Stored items
◇ ◇ ◇ ◇

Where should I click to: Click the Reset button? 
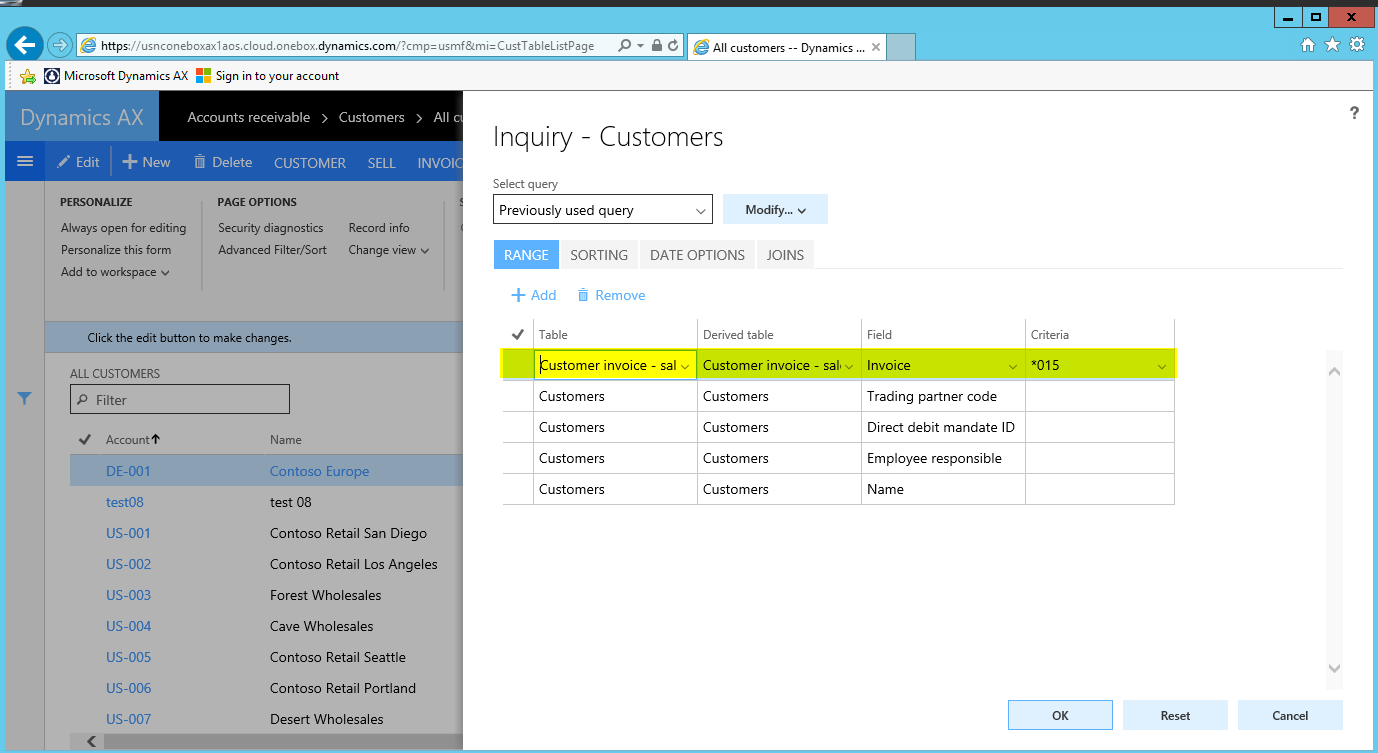coord(1175,715)
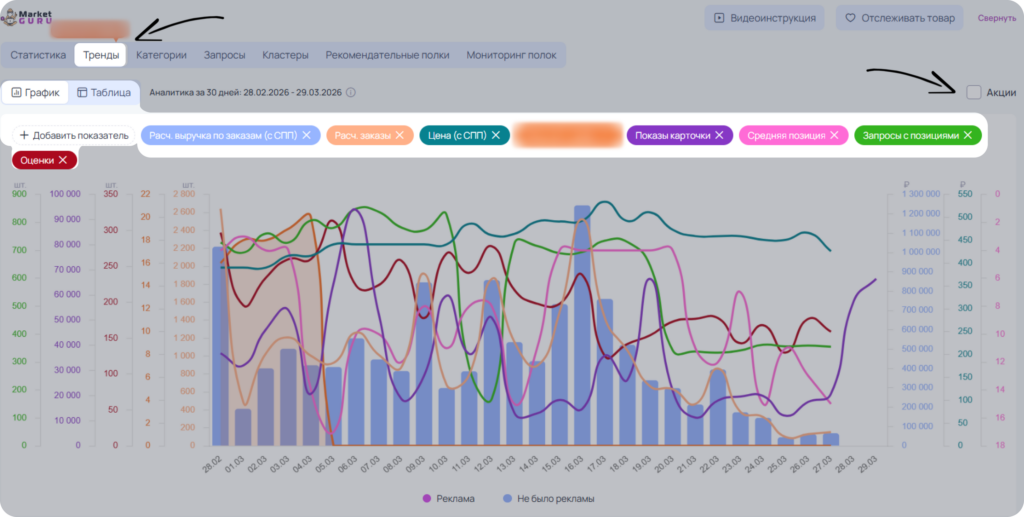Open the Категории tab
The image size is (1024, 517).
click(161, 55)
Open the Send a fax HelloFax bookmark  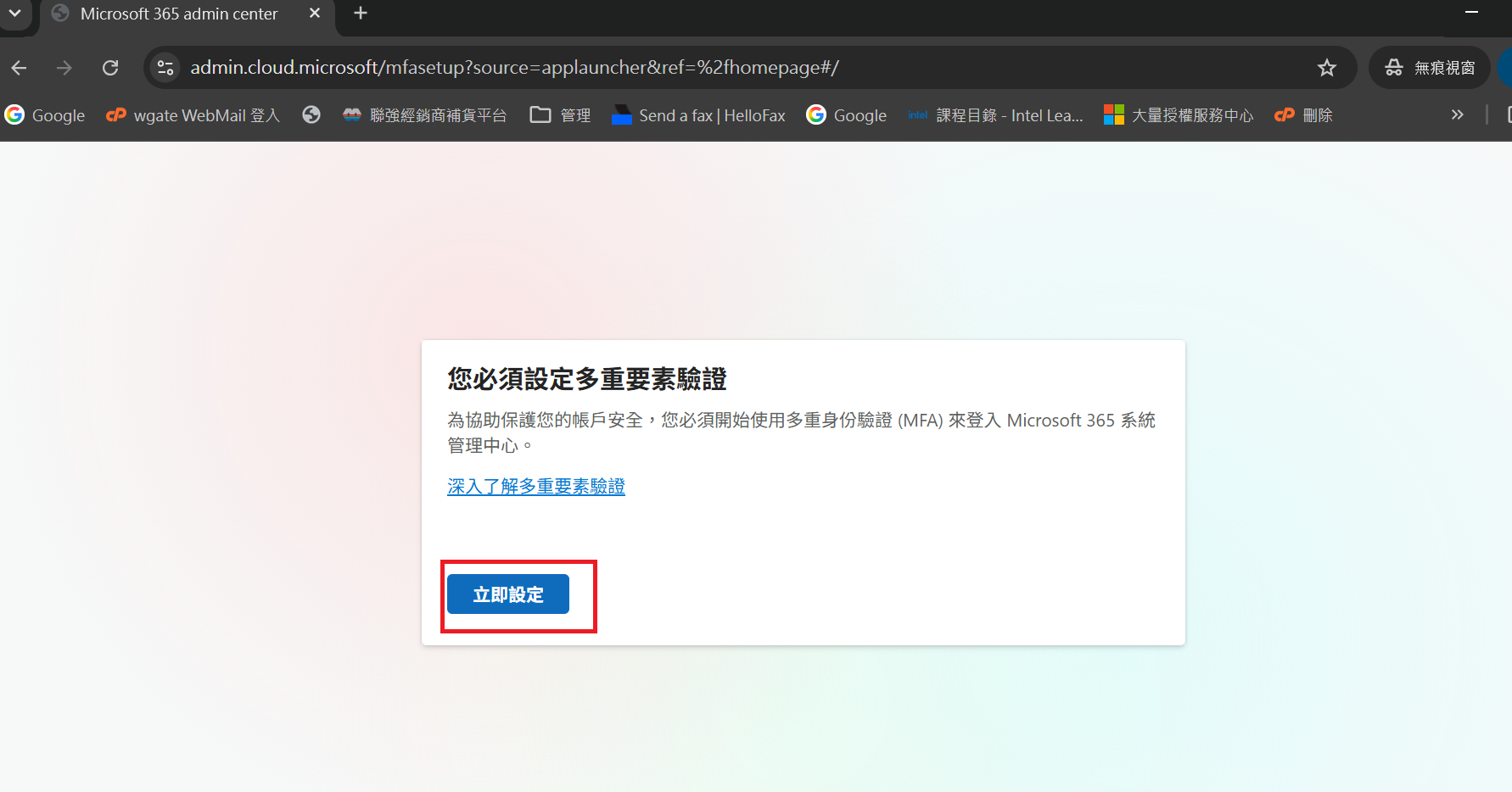[698, 114]
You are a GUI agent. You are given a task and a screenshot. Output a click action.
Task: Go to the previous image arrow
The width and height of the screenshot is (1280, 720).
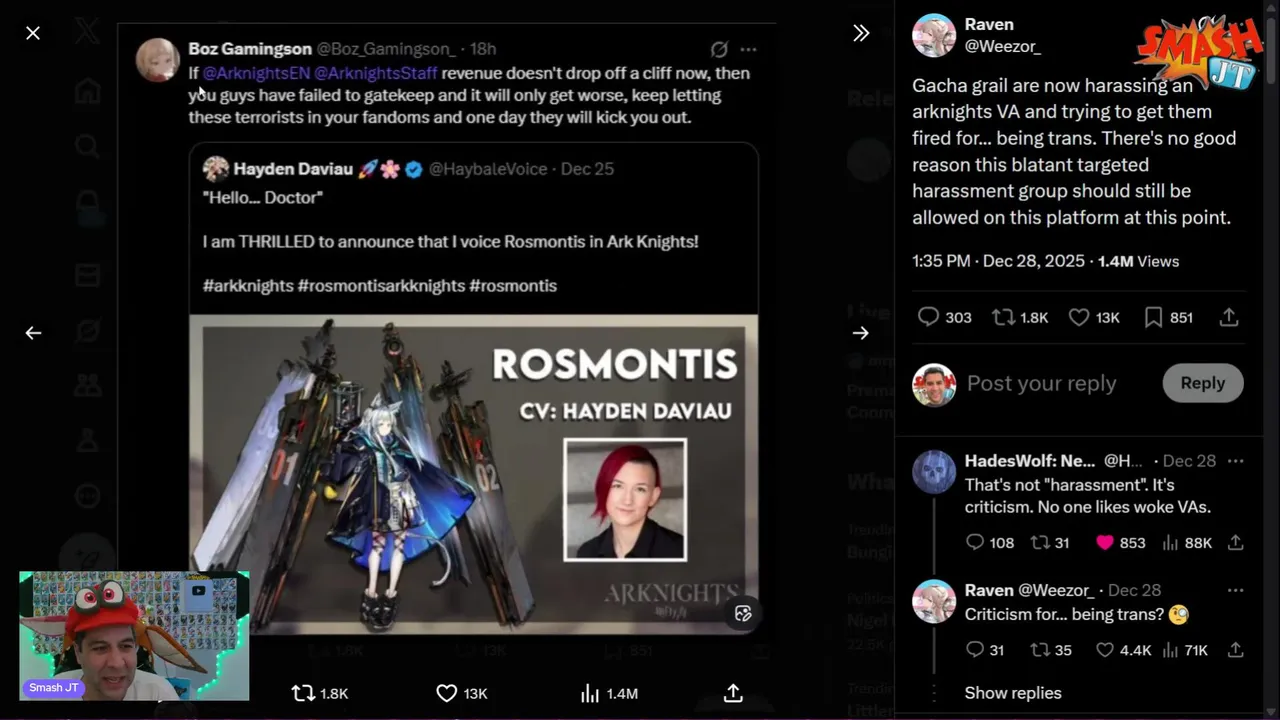click(x=33, y=333)
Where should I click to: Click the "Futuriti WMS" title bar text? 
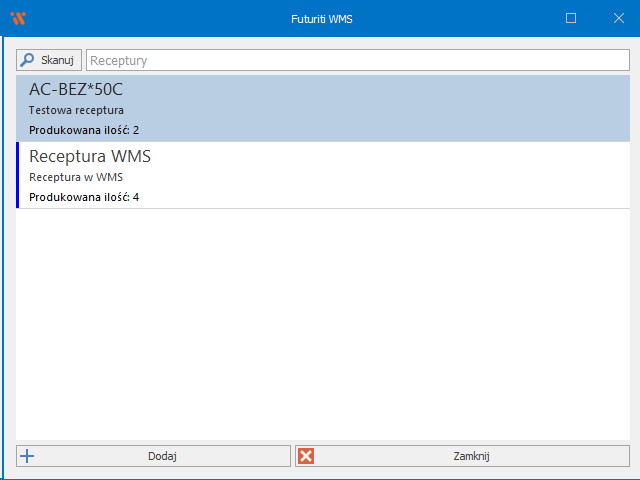tap(319, 18)
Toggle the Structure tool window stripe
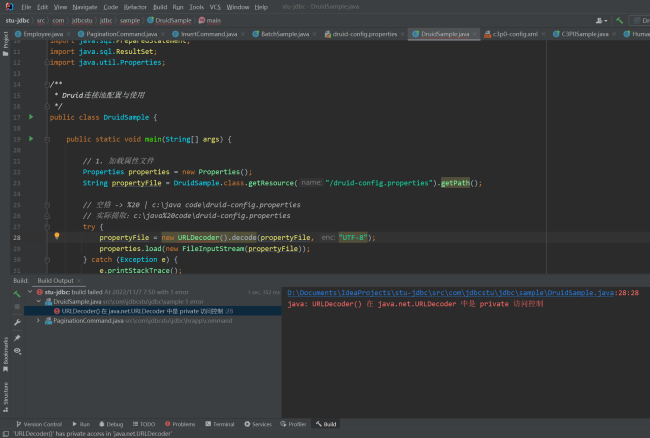 [x=5, y=395]
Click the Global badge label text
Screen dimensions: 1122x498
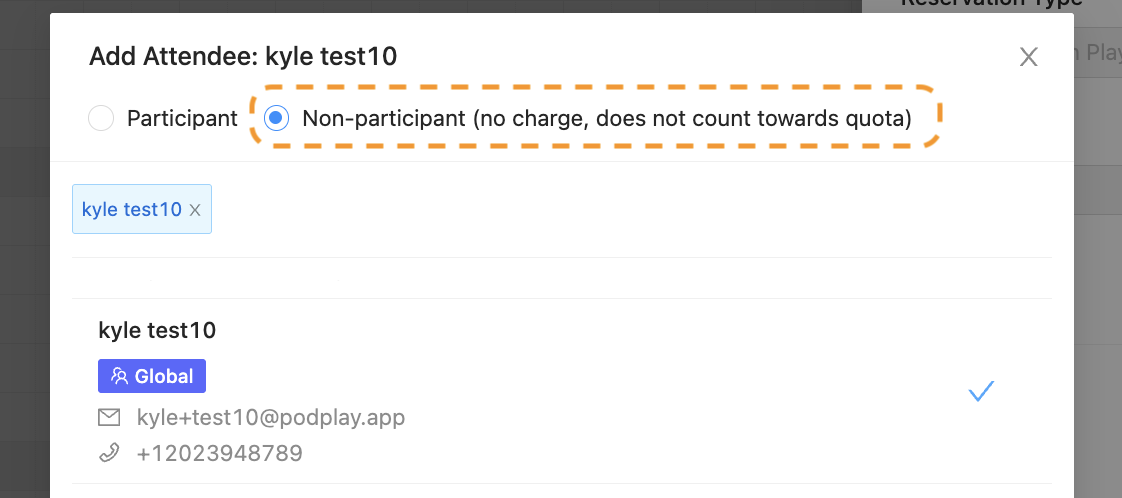coord(164,376)
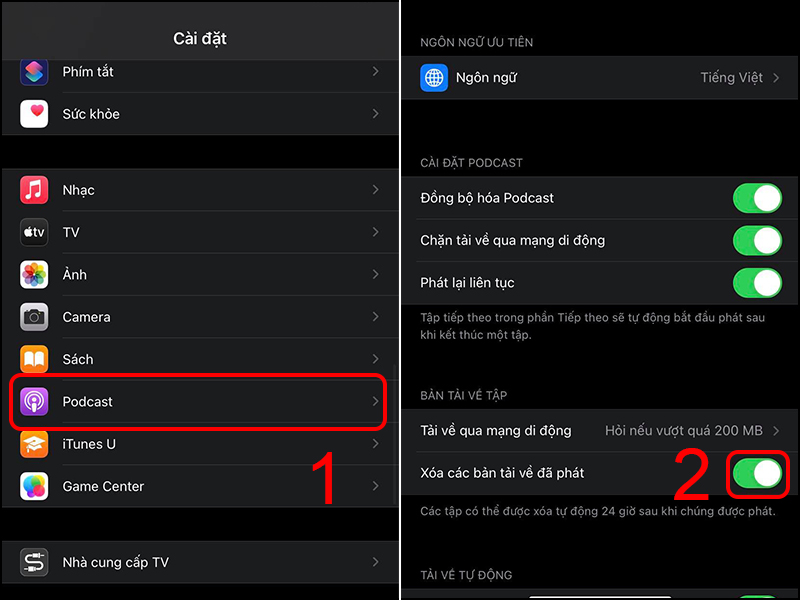Image resolution: width=800 pixels, height=600 pixels.
Task: Switch off Xóa các bản tải về đã phát
Action: coord(757,473)
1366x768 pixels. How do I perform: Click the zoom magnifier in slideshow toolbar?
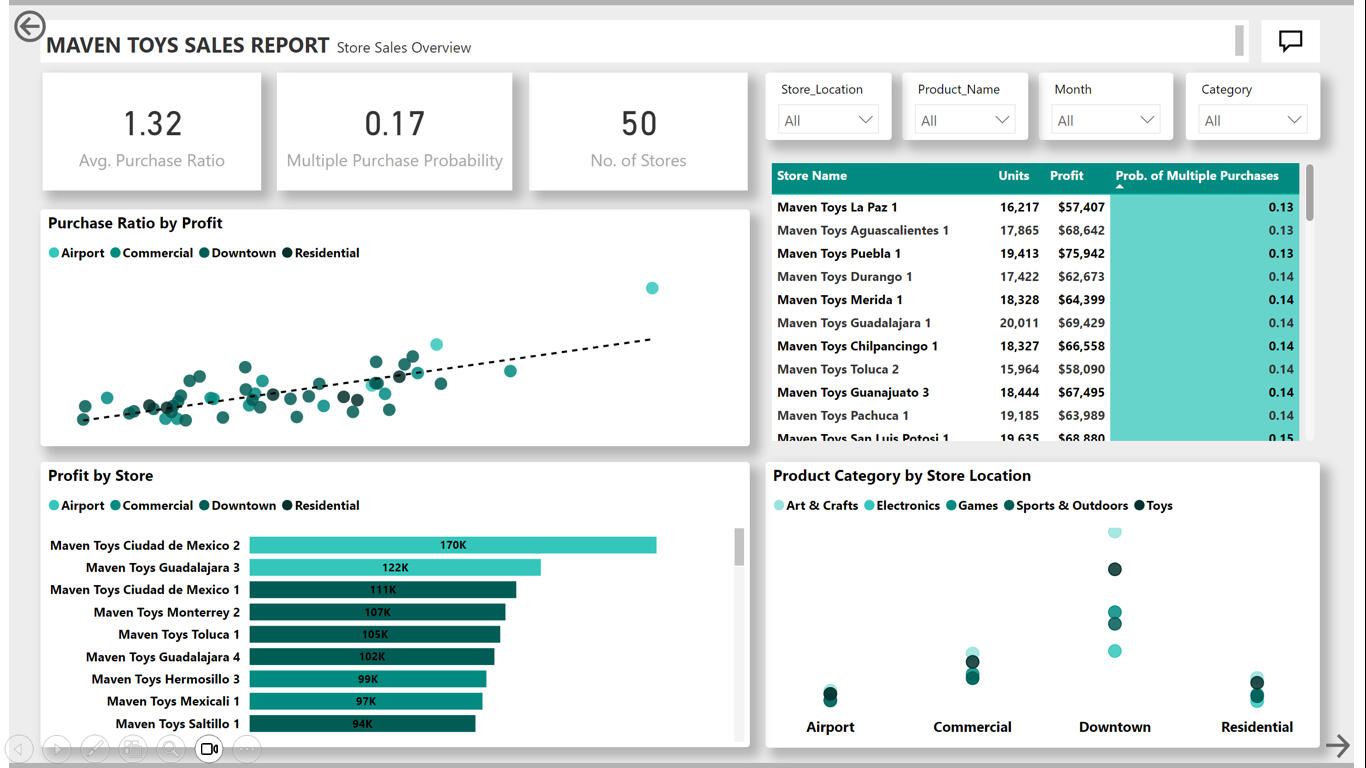[x=171, y=748]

◇ ◇ ◇ ◇

** Problem **
Your answer must consist only of the lines from the one containing "Click the Global badge label text" through the end of the entries, restated word for word, with no pictures.

** Answer area **
Click the Global badge label text
Screen dimensions: 1122x498
coord(164,376)
Image resolution: width=800 pixels, height=600 pixels.
Task: Switch off Xóa các bản tải về đã phát
Action: coord(757,473)
1366x768 pixels. How do I perform: Click the zoom magnifier in slideshow toolbar?
[x=171, y=748]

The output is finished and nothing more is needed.